Was wäre zum Beispiel, wenn Seelen sich einfach nur noch mal vergewissern wollten, dass alles in Ordnung ist und die Hinterbliebenen auch ohne sie zurecht kommen.

Wenn Ihnen diese Vorstellung schwer fällt, machen Sie sich klar, dass auch Menschen im Hier und Jetzt mit einer Lebensphase abgeschlossen haben müssen, um wirklich eine neue beginnen zu können. Nicht umsonst gibt es Menschen, die nach einer traumatischen Trennung zum Beispiel nie wieder einen Partner gefunden haben – oder nach einem plötzlichen Verlust des Arbeitsplatzes einfach nicht mehr in die Arbeitswelt gefunden haben. Sie haben das Trauma nicht verarbeitet und verkraftet. Warum sollte das nicht auch bei nicht-körperlichen Seelen so sein?


Schritt 4: Liebevolle Begleitung zum Loslassen

Was Sie jetzt sagen sollten: Sagen Sie Ihrem Kind, dass es wichtig ist, dem Verstorbenen zu vermitteln, dass er gehen darf, nämlich weitergehen auf seinem Weg. Dass es in Ordnung ist und wir auch auf unserem Weg weitergehen, obwohl der geliebte Mensch nicht mehr physisch da ist.
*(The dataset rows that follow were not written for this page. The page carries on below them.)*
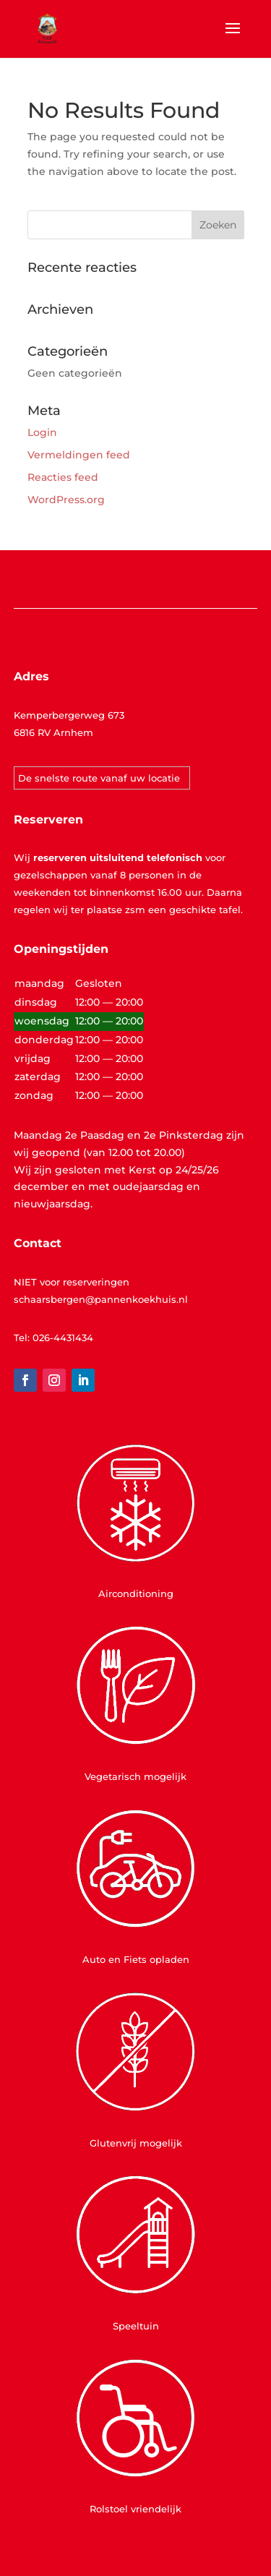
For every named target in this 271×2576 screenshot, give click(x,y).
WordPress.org (66, 499)
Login (42, 432)
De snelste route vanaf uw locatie (99, 778)
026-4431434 (63, 1337)
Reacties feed (62, 477)
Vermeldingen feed (78, 454)
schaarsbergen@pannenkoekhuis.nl (101, 1299)
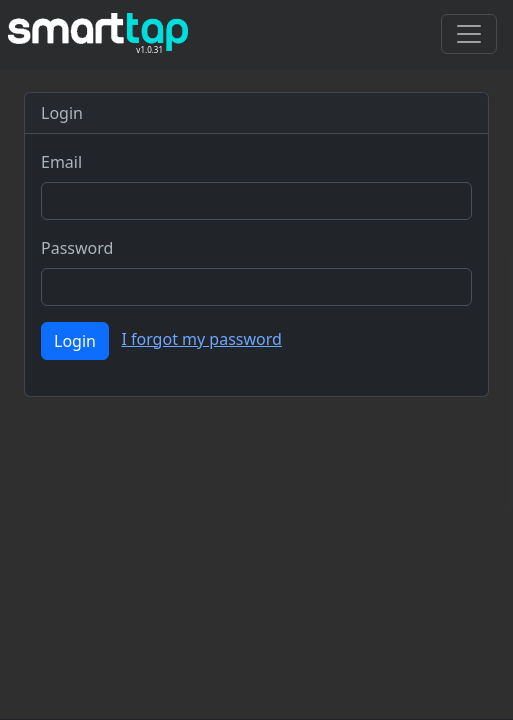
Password (77, 248)
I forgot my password (201, 339)
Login (75, 341)
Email (61, 162)
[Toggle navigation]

Fragen Sie auch, was Ihr Kind, das Angst vor Geistern hat, glaubt, was der Verstorbene vielleicht mitteilen wollte – und sagen Sie Ihrem Kind, dass es abschließend sagen soll, dass es die Botschaft verstanden hat. Oft löst sich die Angst vor Geistern dann in Luft auf.



Scheuen Sie nicht, Hilfe zu suchen, wenn das Thema Angst vor Geistern Ihr Kind nicht loslässt.